Step 4: Select your next job carefully.

When I was new to fundraising, my first job was in a one-person development shop. It was just me. My boss sent me to AFP, because she knew I was in a silo and had no one to learn from at the organization. No mentors. No other fundraisers to set a good example. I stayed for three years and learned how to be a fundraising generalist.

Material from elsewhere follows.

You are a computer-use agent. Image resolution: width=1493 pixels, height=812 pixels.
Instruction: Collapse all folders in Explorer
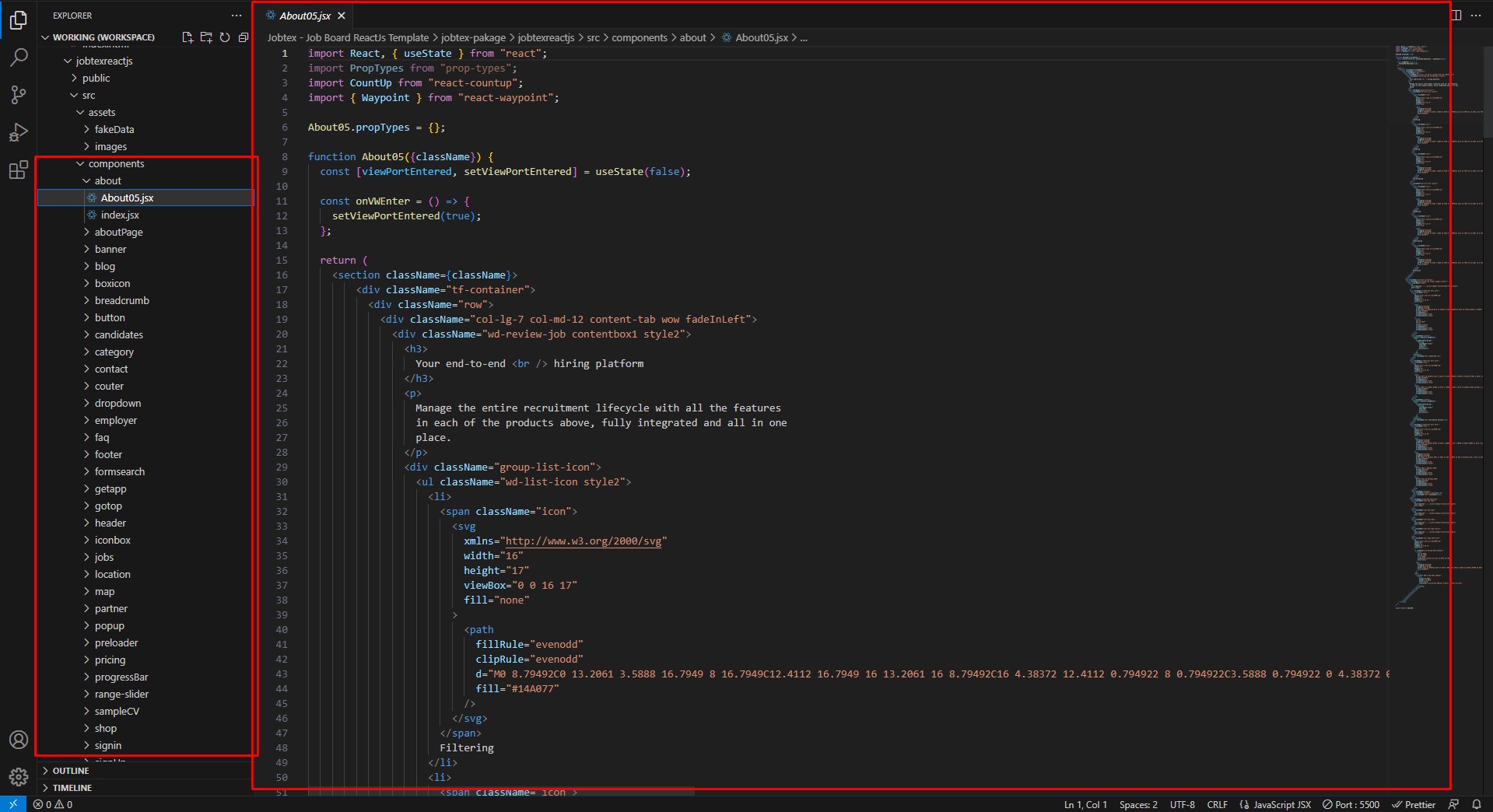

While the one-person shop was an invaluable experience, I knew I wanted to be at an organization surrounded by more experienced fundraisers and specialize in major gifts. So, I applied for a job at the biggest university in my area. The good news about big development shops is that they are always hiring!

Mentors Matter…

At Rutgers University, I was surrounded by fundraising peers and mentors. I learned how to raise major gifts from my mentor (just as you can learn directly from me) and even got to experience my first capital campaign.

Don’t simply apply to any fundraising job. Pick the place you’d like to be. Do you want to be in healthcare? Education? Do environmental work? Apply to the biggest organizations in your state in those fields to get better fundraising experience.

Final Tip: Assume You Are Qualified

Finally, assume you are qualified. (Men assume they are.)

  1. Assume you will get the job.

  2. Assume you will get the speaking engagement.

  3. Assume you will get the raise.

  4. Assume you will get published.

 

But only if you ask and put yourself out there. You deserve it. Now go get it!